#### [MATERIAL TO PROCESS]
— START —

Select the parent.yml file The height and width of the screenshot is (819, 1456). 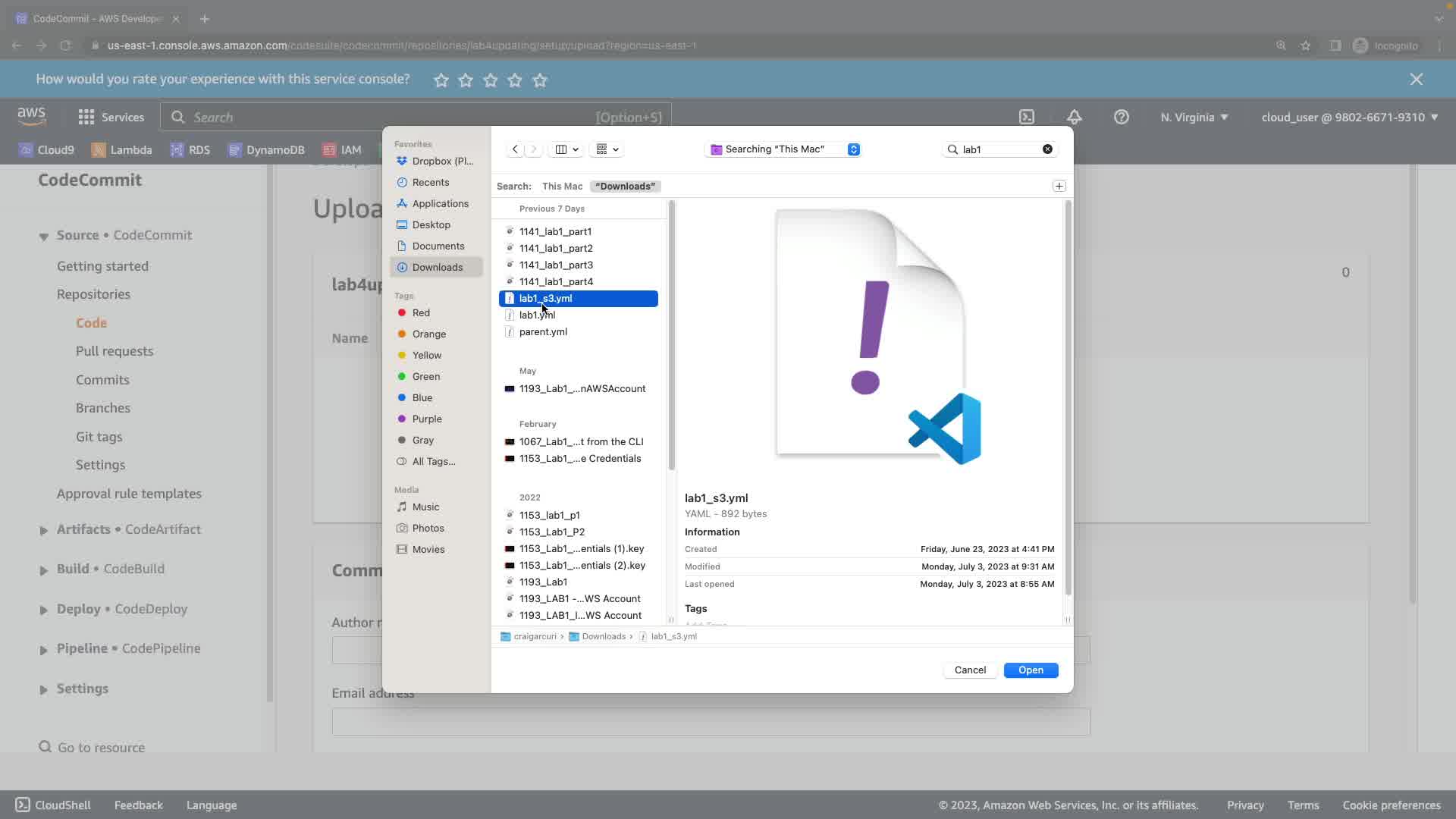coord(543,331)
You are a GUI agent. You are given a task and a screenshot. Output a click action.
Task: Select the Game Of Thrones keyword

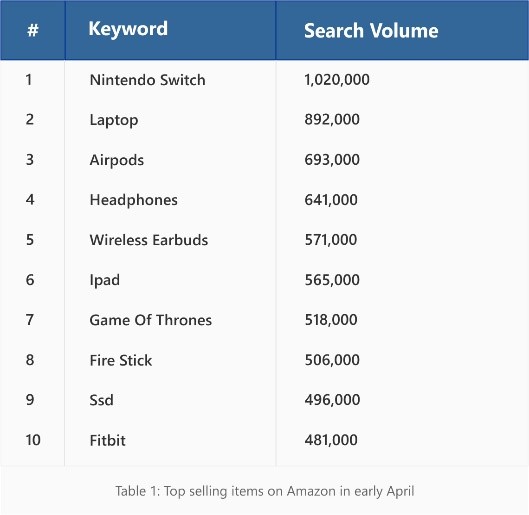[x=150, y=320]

— END —
— START —

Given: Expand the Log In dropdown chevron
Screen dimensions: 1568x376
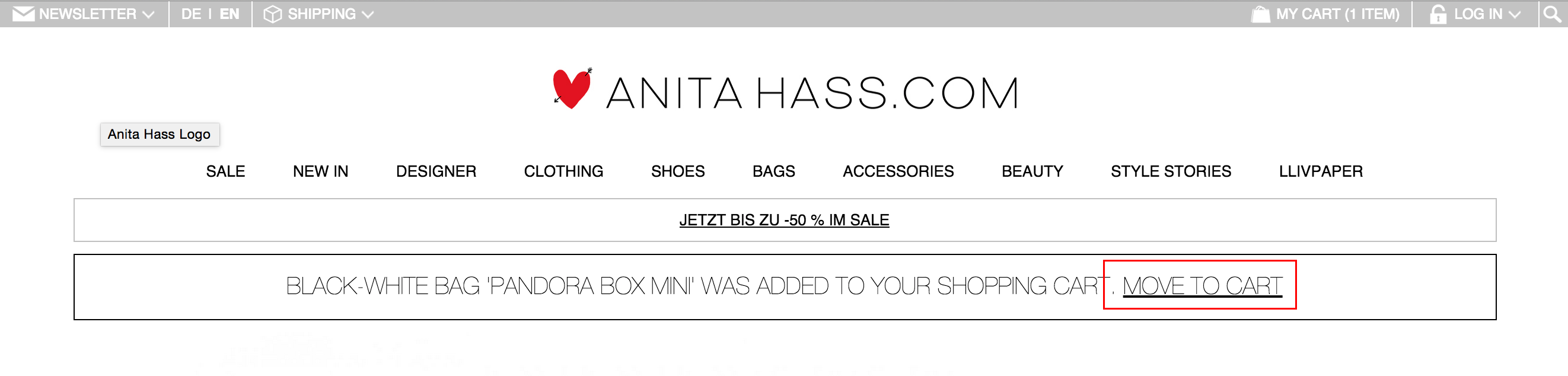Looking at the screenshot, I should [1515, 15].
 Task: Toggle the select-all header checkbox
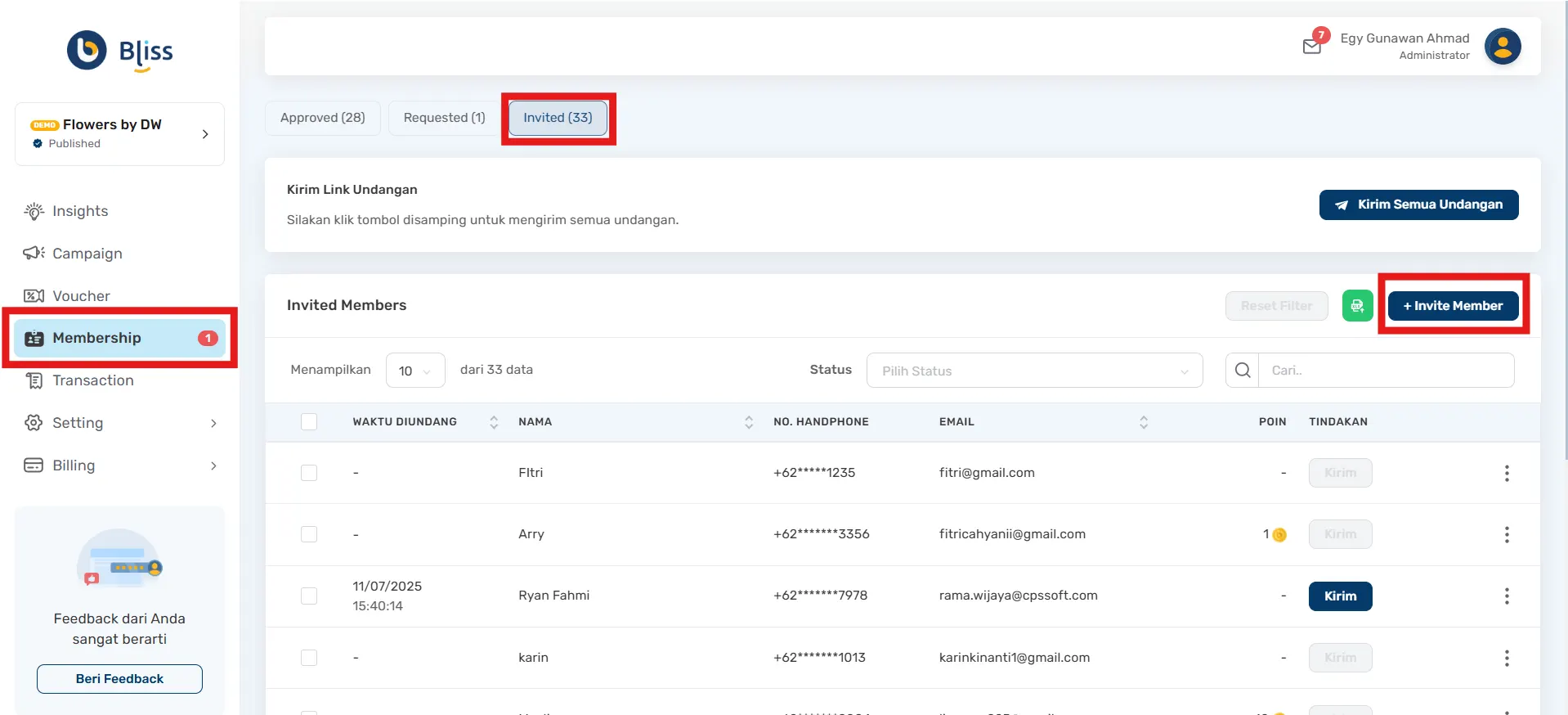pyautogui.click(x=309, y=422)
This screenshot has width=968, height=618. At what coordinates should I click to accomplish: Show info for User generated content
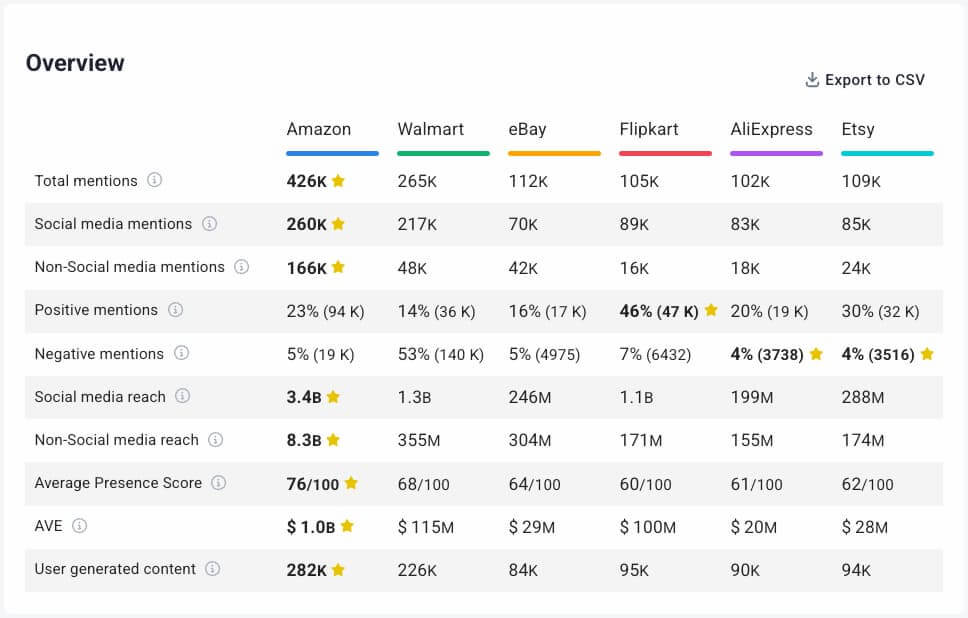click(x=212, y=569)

— END —
— START —

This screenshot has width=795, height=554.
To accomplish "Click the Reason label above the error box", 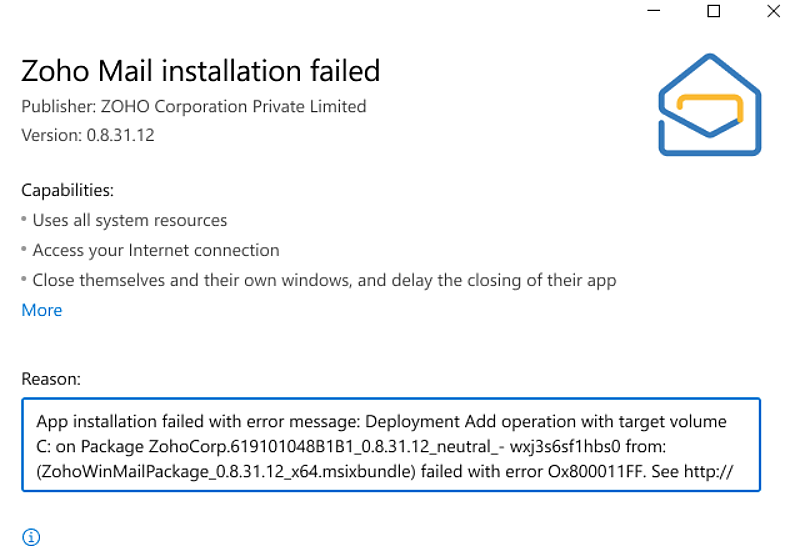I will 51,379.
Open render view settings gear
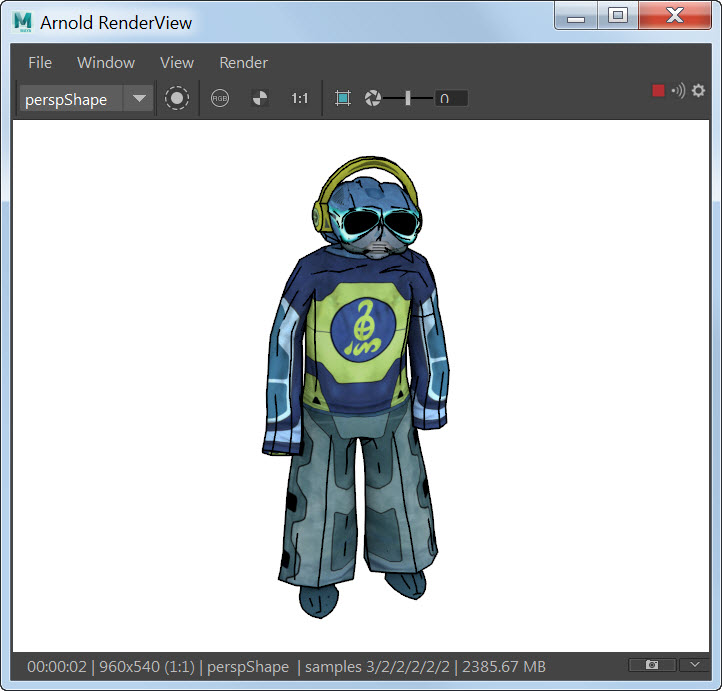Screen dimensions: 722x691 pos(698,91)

— END —

#### [EXERCISE PROMPT]
Render the stretch of the data that opens with the line containing "Task: Toggle the select-all header checkbox" and closes with the line containing "click(x=212, y=569)", both included, as a Markdown table with columns Row and Line. Skip blank lines and leave the pictures out.

#### [SOLUTION TO THIS PROBLEM]
| Row | Line |
|---|---|
| 1 |  Task: Toggle the select-all header checkbox |
| 2 | pyautogui.click(x=309, y=422) |
| 3 | This screenshot has width=968, height=618. At what coordinates should I click to accomplish: Show info for User generated content |
| 4 | click(x=212, y=569) |